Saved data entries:
Start of Block
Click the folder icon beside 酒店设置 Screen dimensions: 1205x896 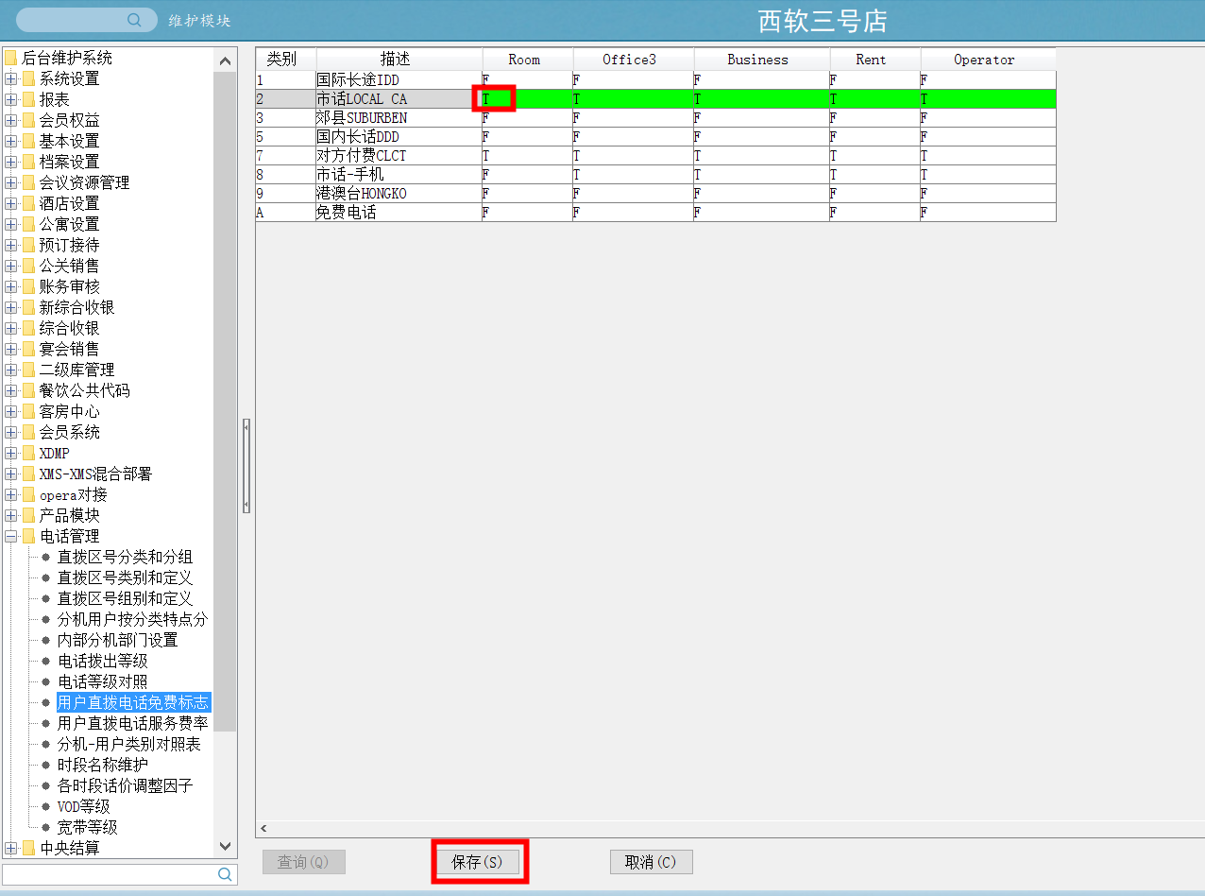click(28, 204)
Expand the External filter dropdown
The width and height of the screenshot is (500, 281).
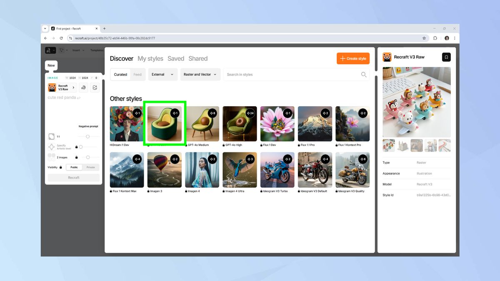click(163, 75)
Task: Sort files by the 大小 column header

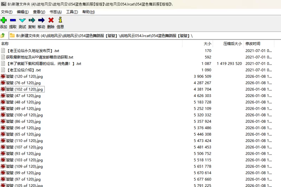Action: (207, 44)
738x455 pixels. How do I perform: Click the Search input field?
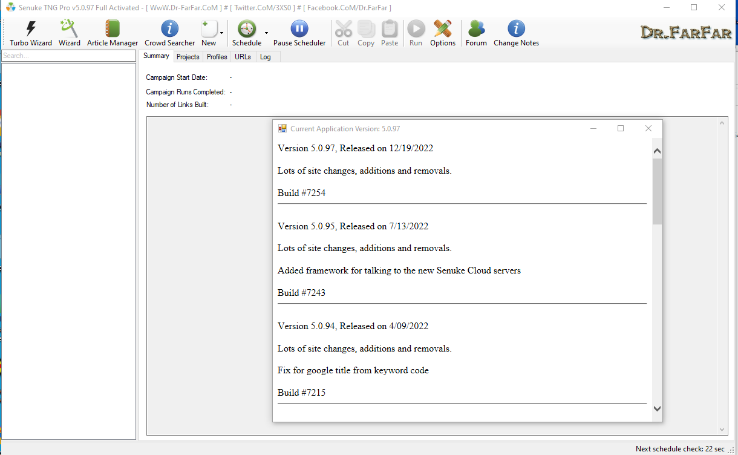68,56
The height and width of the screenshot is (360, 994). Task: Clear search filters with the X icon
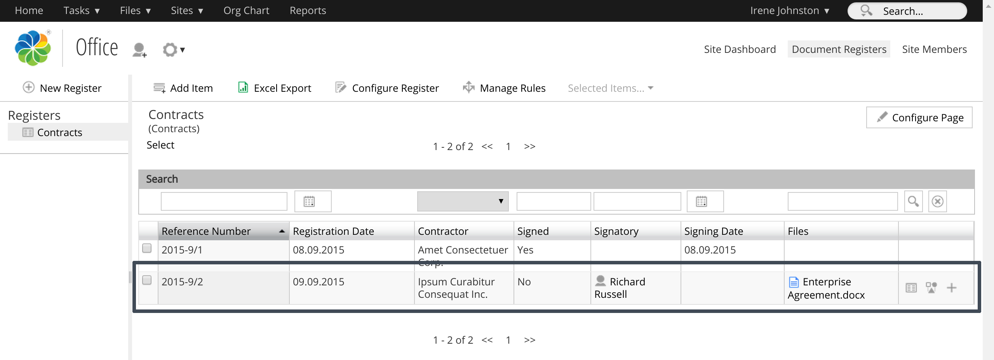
End of Block
Task description:
Could you repeat, exactly and with nothing else, the lines from the one containing "Expand the External filter dropdown" through the last line of the records above, leaving out the pictures?

Response below:
Expand the External filter dropdown
The width and height of the screenshot is (500, 281).
click(163, 75)
Task: Sort files by the 大小 column header

Action: (207, 44)
738x455 pixels. How do I perform: Click the Search input field?
68,56
The height and width of the screenshot is (360, 994). Task: Clear search filters with the X icon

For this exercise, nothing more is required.